GLiNER2 — Mexican Legal NER (gliner2-mx-legal-ner)
A fine-tuned GLiNER2 model specialized in Named Entity Recognition for Mexican legal documents in Spanish. Extracts personal identifiers, financial data, legal references, and document numbers from notarial instruments, contracts, labor agreements, amparo suits, and criminal sentences.
Privacy by design: GLiNER2 is a 205M-parameter encoder model that runs entirely locally on CPU or GPU — sensitive legal documents never leave your server.
Quick Start
from gliner2 import GLiNER2
model = GLiNER2.from_pretrained("maik20100/gliner2-mx-legal-ner")
text = """
En la Ciudad de México, el día 15 de marzo de 2024, ante mí, licenciado Roberto Mendoza López,
Notario Público número 124 del Distrito Federal, comparece el señor Javier Ramírez González,
con RFC RAGJ850115KL4 y CURP RGGJ850115HDFRMV09, titular de la cuenta CLABE 032180000118359719.
"""
entity_descriptions = {
"rfc": "Registro Federal de Contribuyentes, clave alfanumérica de 12 o 13 caracteres",
"curp": "Clave Única de Registro de Población, cadena de 18 caracteres alfanuméricos",
"nombre_persona": "Nombre completo de persona física incluyendo nombre(s) de pila y apellidos",
"fecha": "Fecha en cualquier formato utilizado en documentos legales mexicanos",
"cuenta_bancaria": "Número de cuenta bancaria o CLABE interbancaria (18 dígitos)",
}
entities = model.extract_entities(text, entity_descriptions)
print(entities)
Supported Entity Types
Entities with Validated High Performance (F1 ≥ 90%)
These entities are production-ready based on evaluation against a held-out test set.

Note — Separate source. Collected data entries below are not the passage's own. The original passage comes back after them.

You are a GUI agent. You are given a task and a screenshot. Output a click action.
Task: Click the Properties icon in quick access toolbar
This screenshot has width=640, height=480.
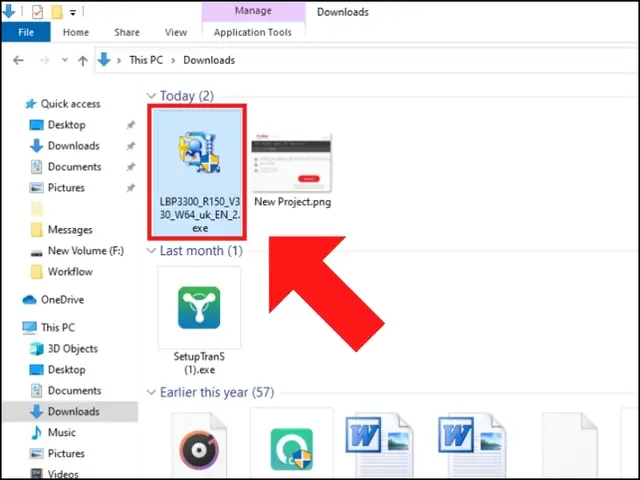tap(38, 12)
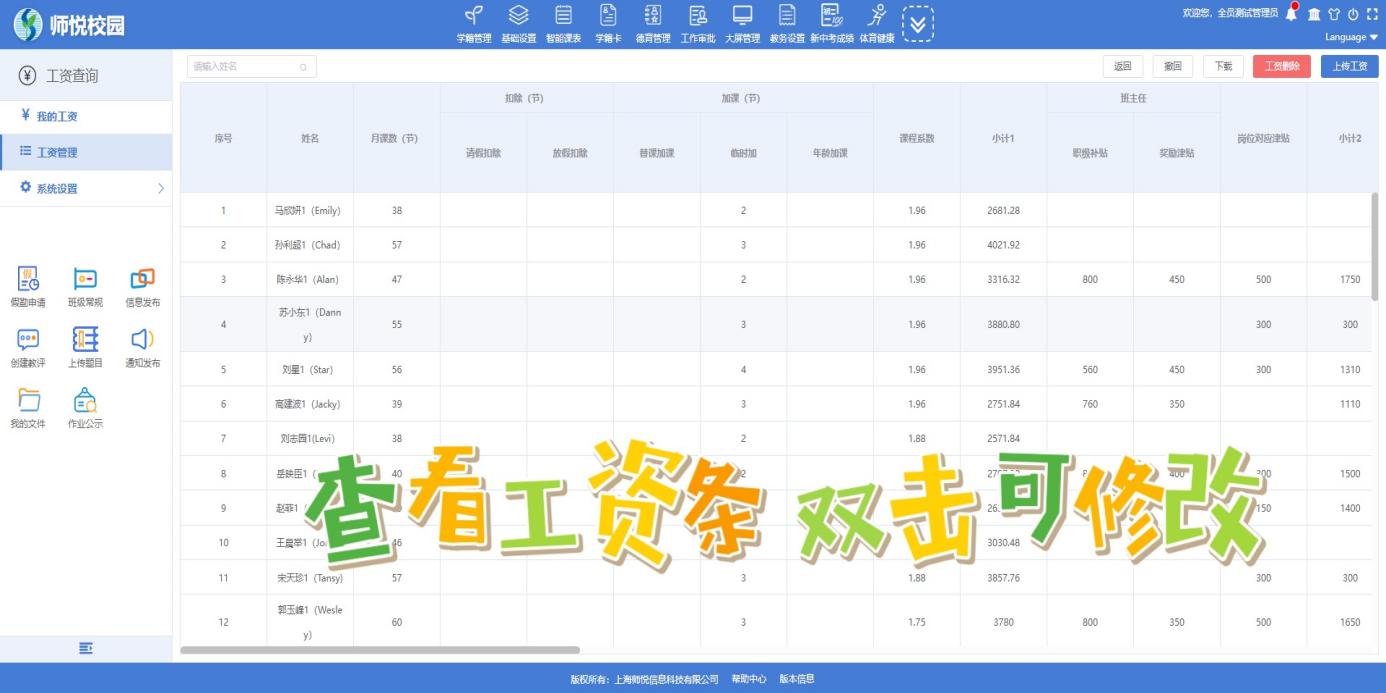
Task: Select 工资管理 in sidebar menu
Action: tap(57, 152)
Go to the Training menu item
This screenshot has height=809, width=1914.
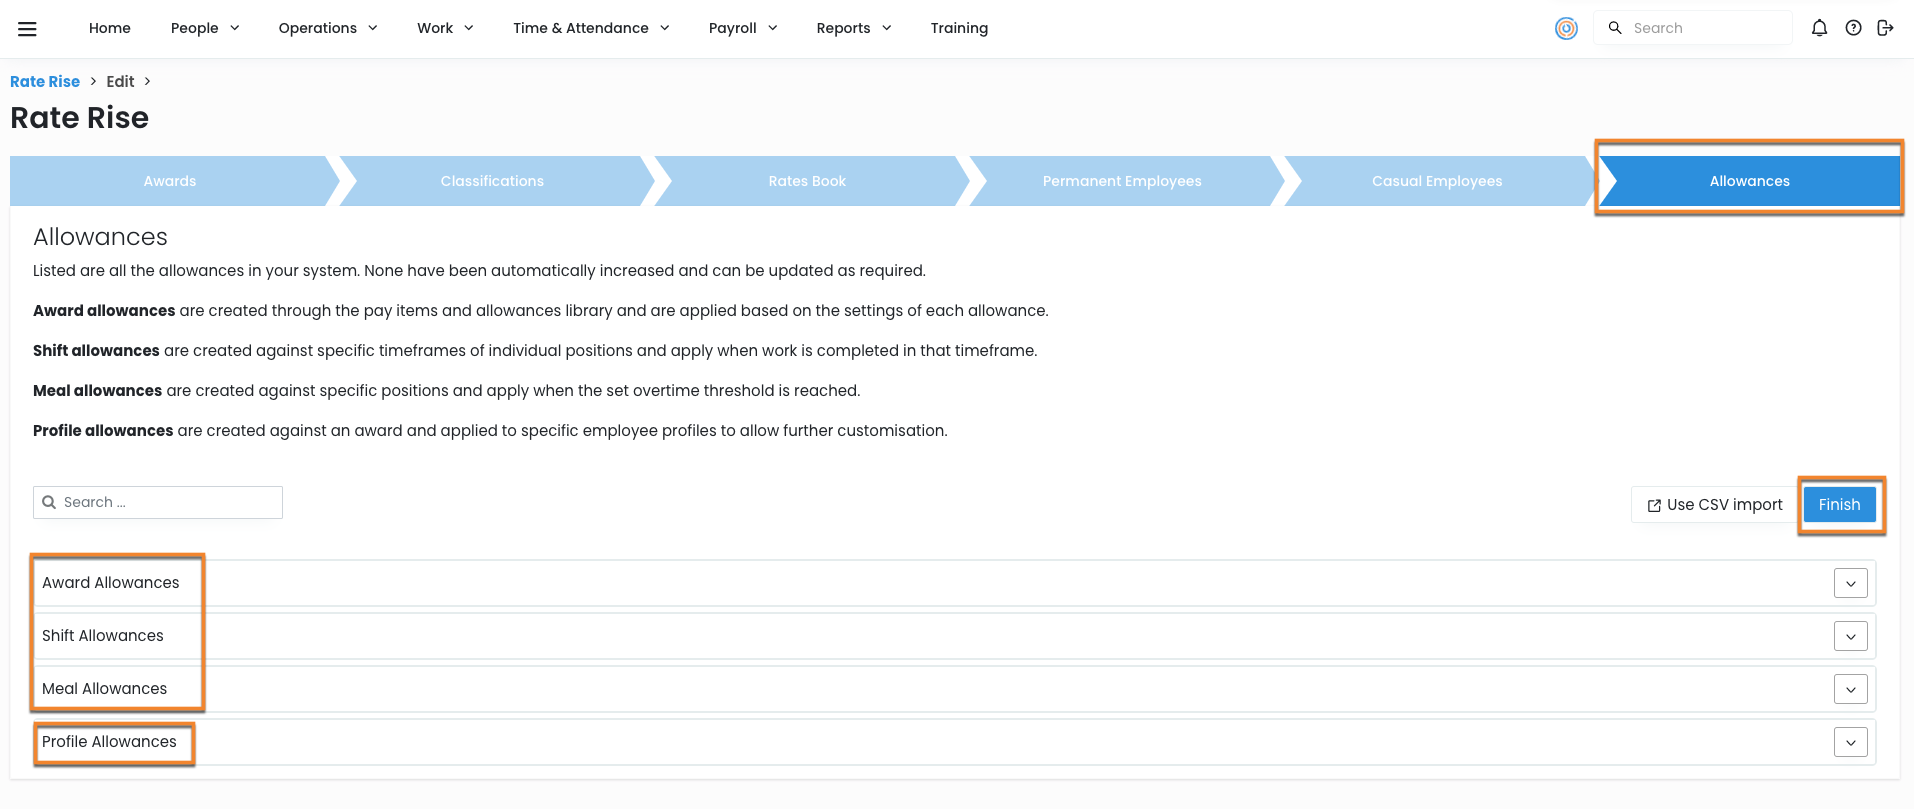click(x=959, y=28)
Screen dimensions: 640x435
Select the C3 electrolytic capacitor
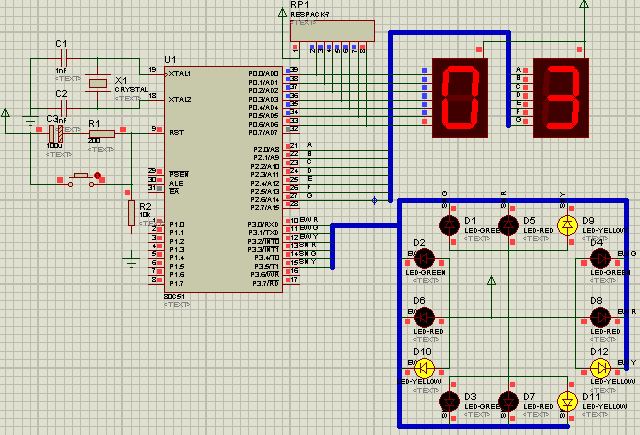click(56, 134)
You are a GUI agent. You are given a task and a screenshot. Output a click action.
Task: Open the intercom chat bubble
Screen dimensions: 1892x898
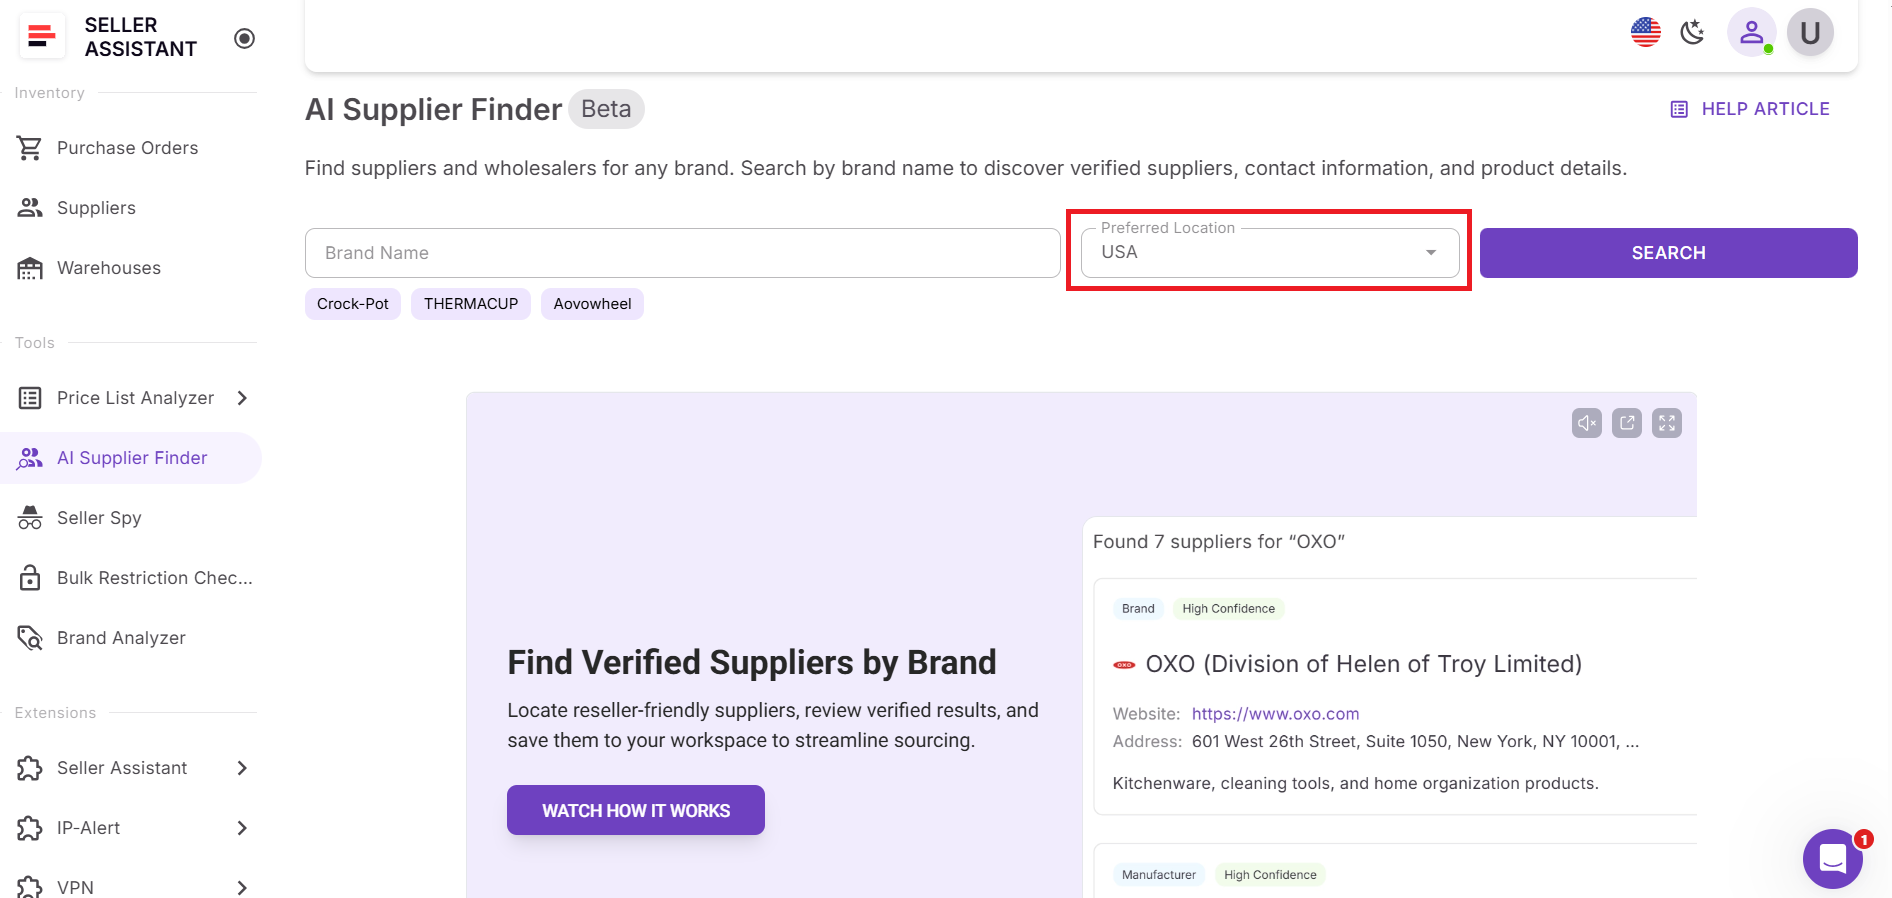tap(1832, 858)
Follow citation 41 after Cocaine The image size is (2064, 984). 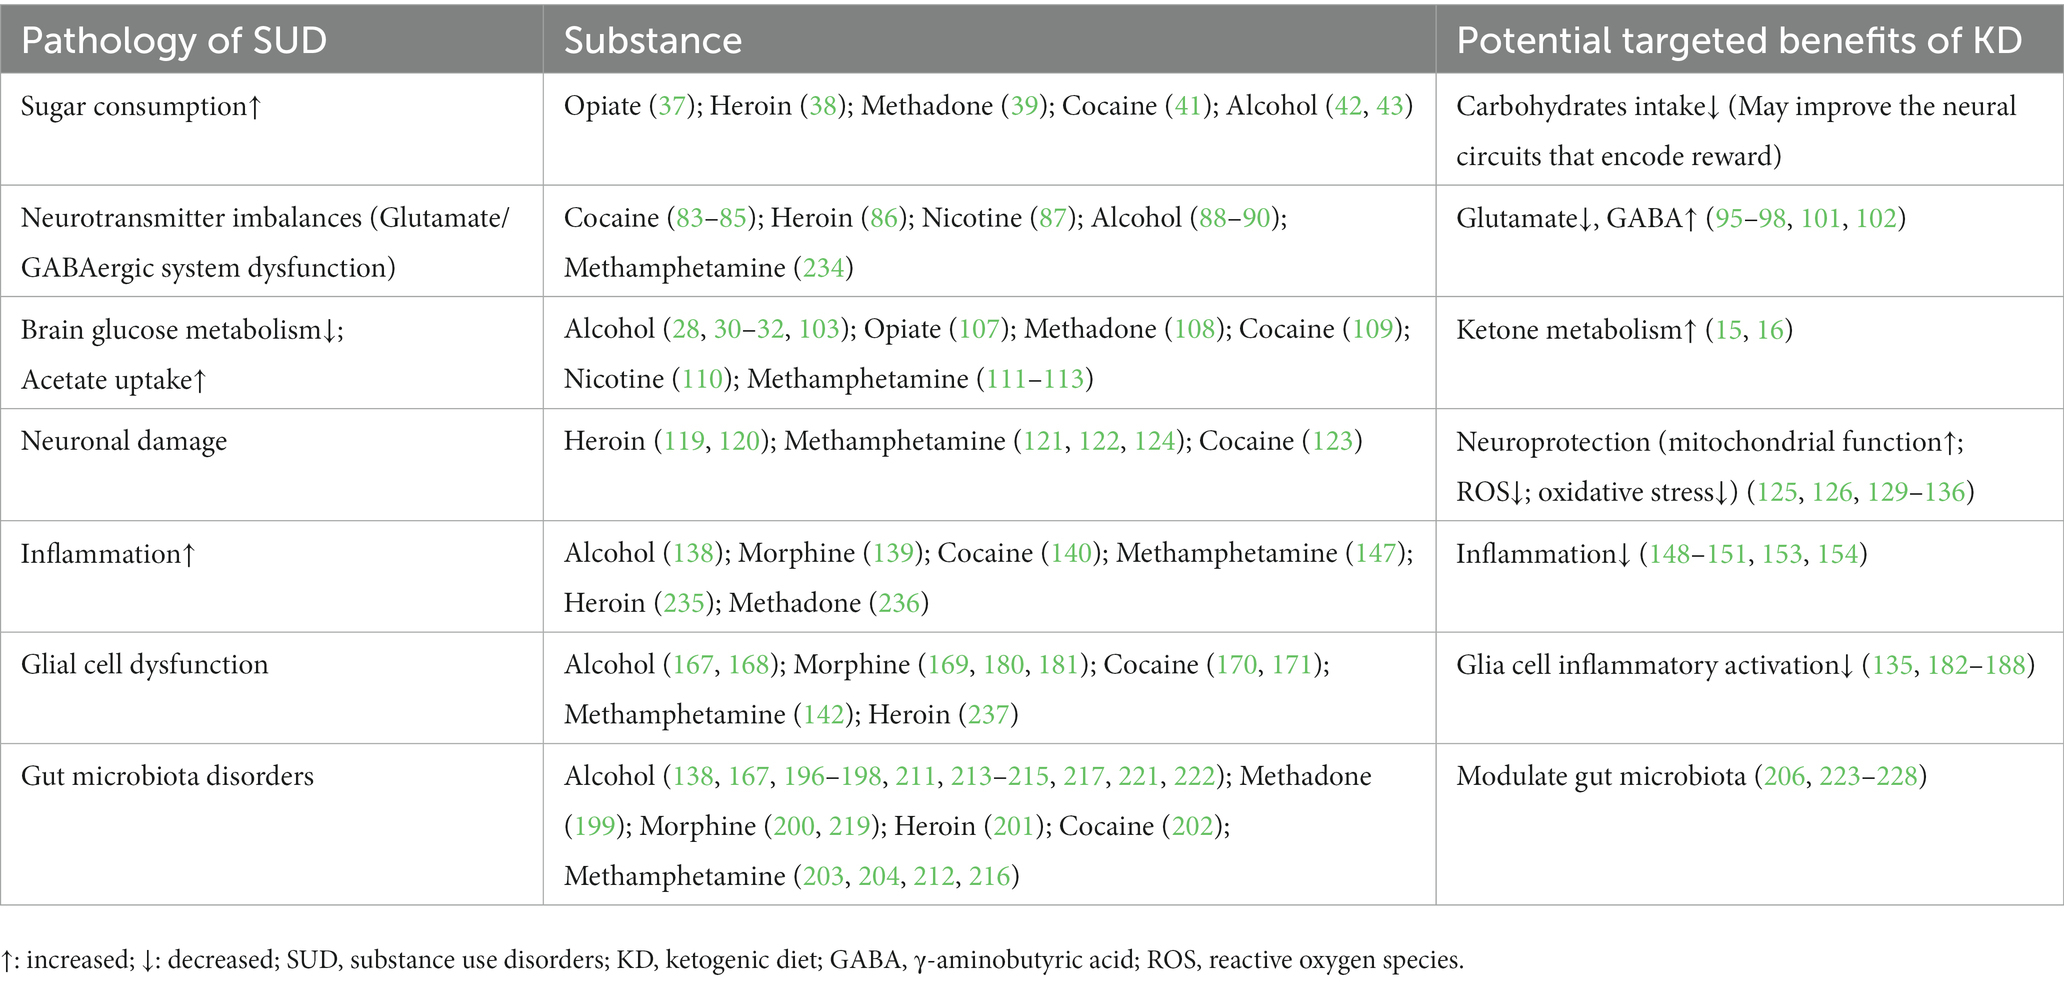(x=1186, y=106)
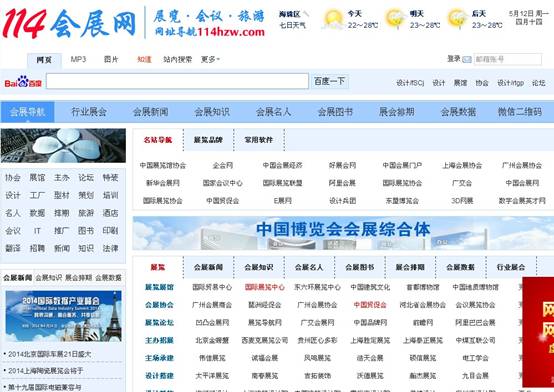The height and width of the screenshot is (392, 554).
Task: Click the 114会展网 site logo
Action: tap(69, 23)
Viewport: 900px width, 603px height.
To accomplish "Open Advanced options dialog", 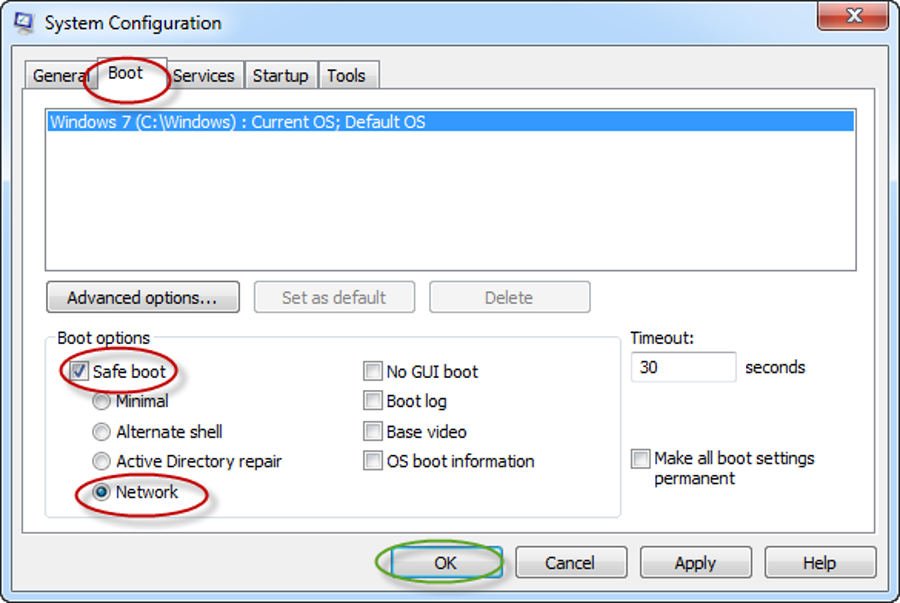I will pos(143,297).
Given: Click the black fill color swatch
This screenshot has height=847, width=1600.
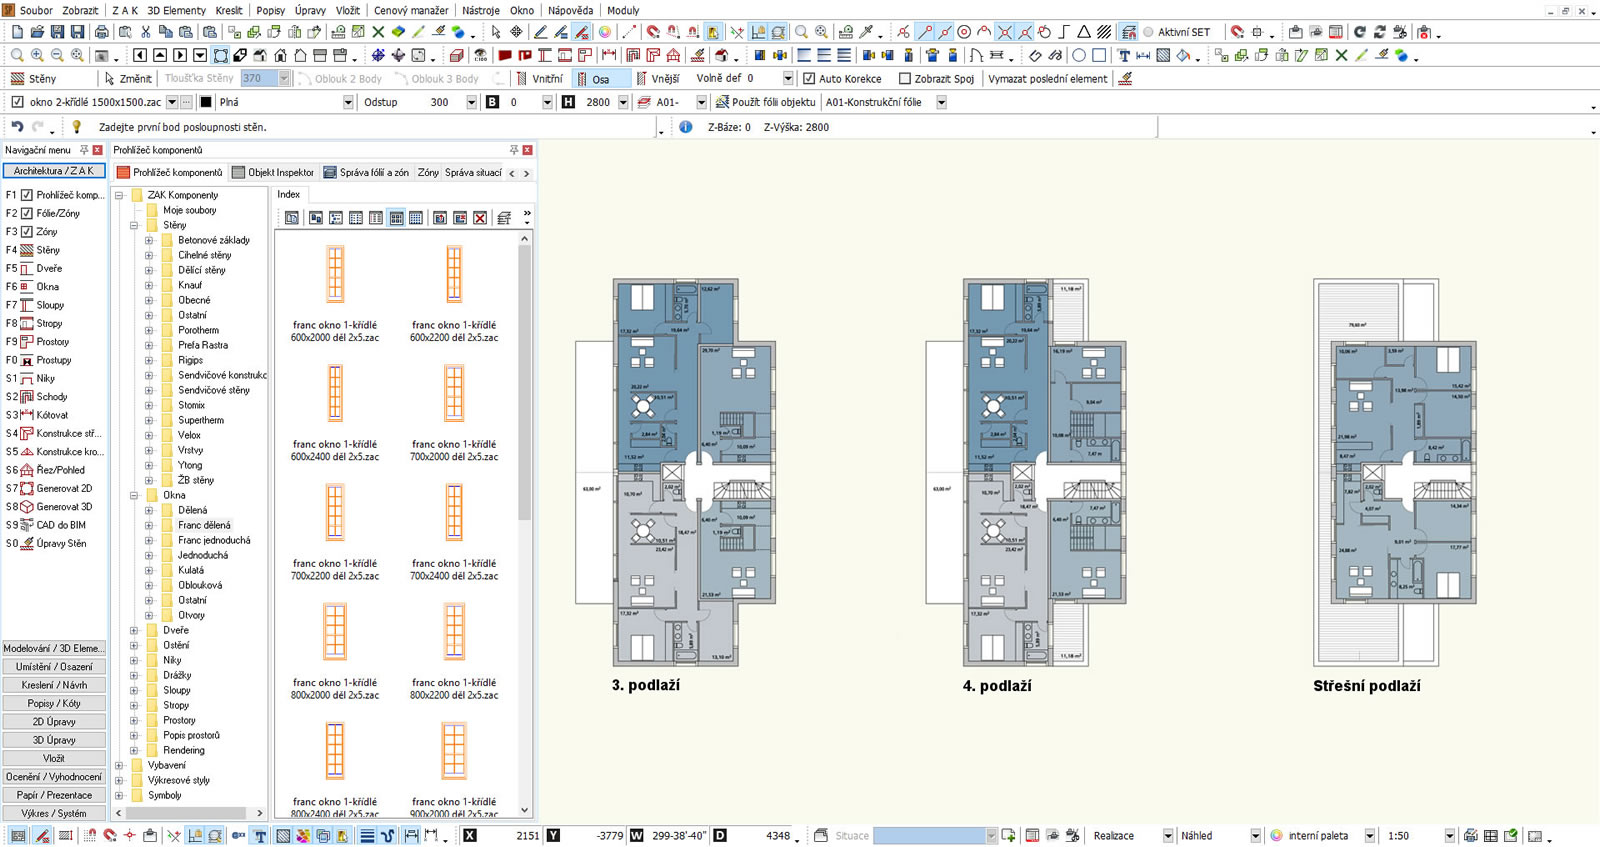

| Entity | Description | This Model (F1) | Base Model (F1) |
|---|---|---|---|
correo_electronico |
Email address for legal notifications | 1.000 | 1.000 |
cuenta_bancaria |
Bank account number or 18-digit CLABE | 1.000 | 0.739 |
curp |
Clave Única de Registro de Población (18 chars) | 1.000 | 0.859 |
identificacion_oficial |
INE/IFE credential folio, passport number, cartilla | 1.000 | 0.008 |
nss |
Número de Seguridad Social / IMSS affiliation (11 digits) | 1.000 | 1.000 |
numero_contrato |
Contract, policy, credit, or agreement identifier | 1.000 | 0.074 |
numero_escritura |
Public instrument, escritura pública, or acta number | 1.000 | — |
numero_expediente |
Court case or docket number | 1.000 | 0.614 |
numero_telefono |
10-digit mobile or landline number | 1.000 | 0.933 |
rfc |
Registro Federal de Contribuyentes (12–13 chars) | 1.000 | 0.878 |
nacionalidad |
Declared nationality | 0.987 | 0.984 |
nombre_persona |
Full name of a natural person | 0.977 | 0.928 |
fecha |
Date in any format used in Mexican legal documents | 0.904 | 0.703 |
Macro F1 (all entities): 0.802 Micro F1: 0.793 (vs. base model: 0.565 / 0.610)
Entities Targeted for Future Improvement
The following entities are extracted but performance is not yet production-ready. Contributions and targeted training data are welcome.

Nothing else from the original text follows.